I was actually thinking of it in terms of solar energy gain in winter, where in fact you do want a long east-west axis compared with north-south. But of course, as with car aerodynamics, there's a lot more to energy efficient house design than just comparing two dimensions...

The relevant 'dimensions' are the inside and outside. As with fineness ration there is a sweet spot.

A mirror-shuttered ridge cap would want to be N-S. Passive structures want E-W. Heat loss is related to exposed 'frontal area' to the prevailing winds. N-S ridge on an E-W plan was a feature of the Shingle Style.

A compromise between the archaic box and the geodesic future would be an octagon plan.

No, that is 'space utilization'. Nothing to do with energy efficiency, which includes external energy absorption, as well as dissipation.

(And if energy were being solely generated inside, wouldn't a sphere have the best surface area / volume ratio, and thus the lowest radiating area versus internal volume?)

But my point is this: suggesting that for road cars 'drag is directly related to fineness-ratio' (the original Aerohead statement) is unbelievably* simplistic.

We can try to apply such a concept (ie just a dimensional ratio) to houses as well - except of course, in the real world, we can't.

* Yes, unbelievably. In more than 20 years of following web discussion groups, Aerohead is so far my Number One pick for a pseudo-expert disseminating (largely) rubbish. And boy, have I ever seen some doozies.

Not sure what I was getting at, but it was about housing. The toroidal airflow inside a hemisphere is all about energy conservation. As you say the sphere has minimal surface area. The external airflow is also optimal with a compound curve and minimal surface texture.

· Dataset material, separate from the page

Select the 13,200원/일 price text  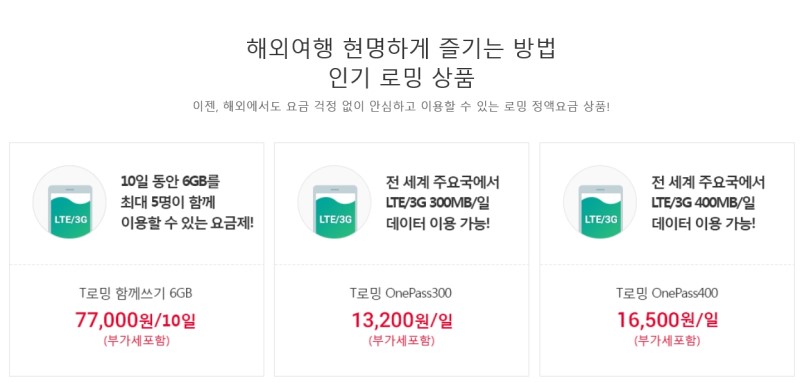click(x=402, y=320)

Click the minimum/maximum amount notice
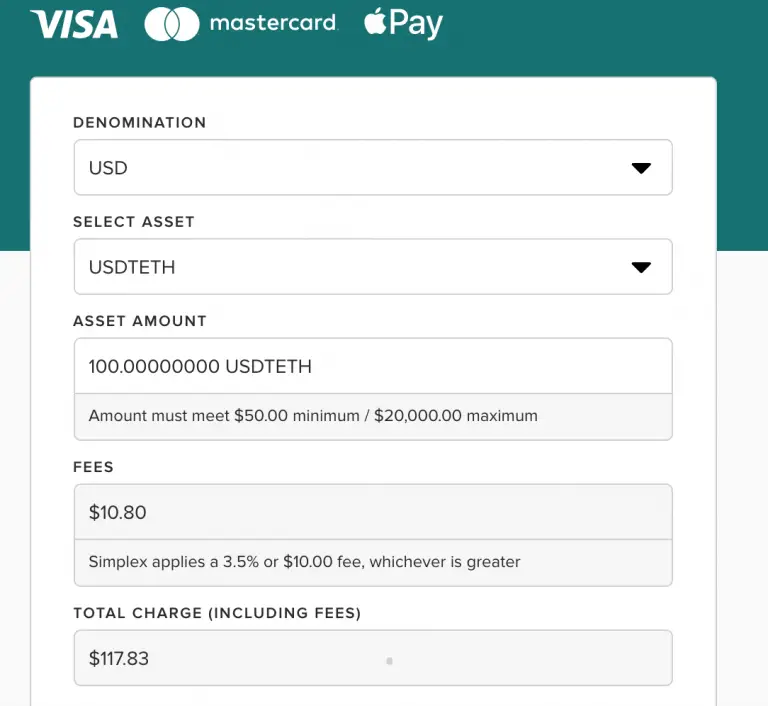313,415
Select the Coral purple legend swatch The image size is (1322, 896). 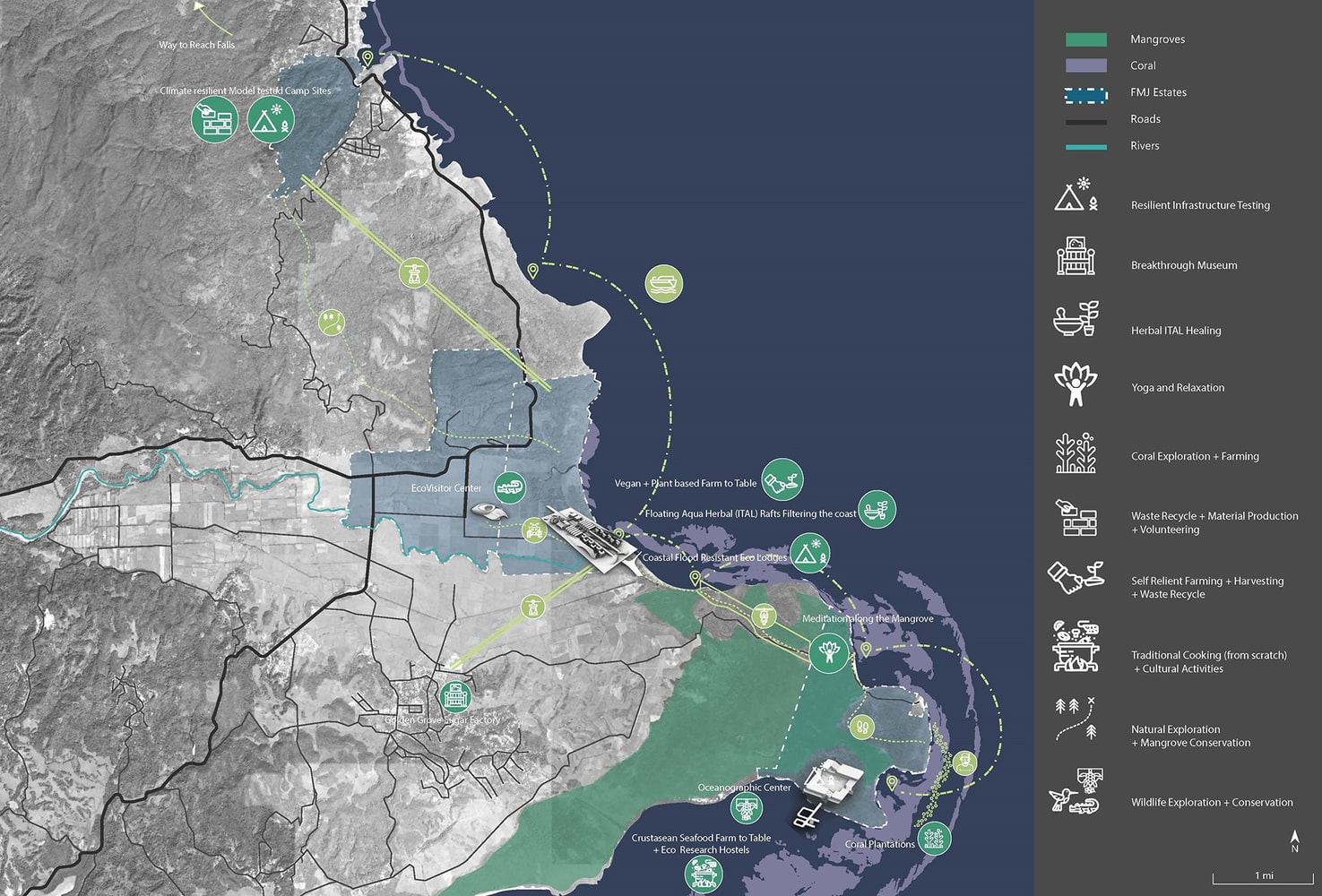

Do you have the Cd for an icosahedron vs sphere?

fineness ratio
 

1) '... the shape of a body in front of the largest cross-section has only minor influence on the total drag. The main contributions to the drag force originate from the rear part of the body.... it is very important to design a rear body surface which brings the divided streamlines smoothly together. Optimum shapes are 'streamlined' bodies having a very slender rear part.' Hucho
2) ' ... the optimum shape in terms of drag is a half-body, which forms a complete body of revolution together with its mirror image- produced through reflection from the roadway.' Hucho
3) ' OPTIMUM FINENESS RATIO' is presented in Hoerner, Page 70.
4) Maximum aft-body contraction geometry necessary to prevent flow separation is given by Mair and Buchheim et al. in Hucho. ( 22-23 degrees)
5) The lowest drag streamline body which satisfies the aft-body contour limit is a 2.5:1 fineness ratio, provided by Hoerner, and illustrated in Hucho's drag table (derived from Hoerner's data ), page 61, TABLE 2.1, 3rd from bottom.
You're looking at the 'aerodynamic streamlining template.'
By definition, this shape provides the lowest drag, three-dimensional flow, half-body, free of flow separation, with minimum surface friction and pressure drag. It's a known quantity. A sure thing. Defined by Hucho, with supporting evidence by same.
I've given you all this information before.

The normal Aerohead irrelevancies. None of the above has anything to do with fineness ratio.

Yes, Aerohead has written all this before. The trouble is, all this is basically ignored (1 -2 pages max in a whole book, if that) by all the current major authoritative texts on automotive aerodynamics. Even with vehicles where you could argue it could be of significance (solar race cars), the most authoritative book on the subject (Tamai) doesn't even have 'fineness ratio' in the index.

Why do they ignore it? Because it's of so little significance. To listen to Aerohead, you'd think these books would be dominated by the subject.

To restate my original response:

1) I don't understand the point of the tool - how does it help people actually achieve anything?

2) There seems to be a lot of oversimplification happening here - eg "Since drag is directly related to fineness-ratio". No, that's not the case on any real-world car.

3) Aerohead says: "The fun begins when trying to figure how one shape beats another." I am afraid I think that is just rubbish.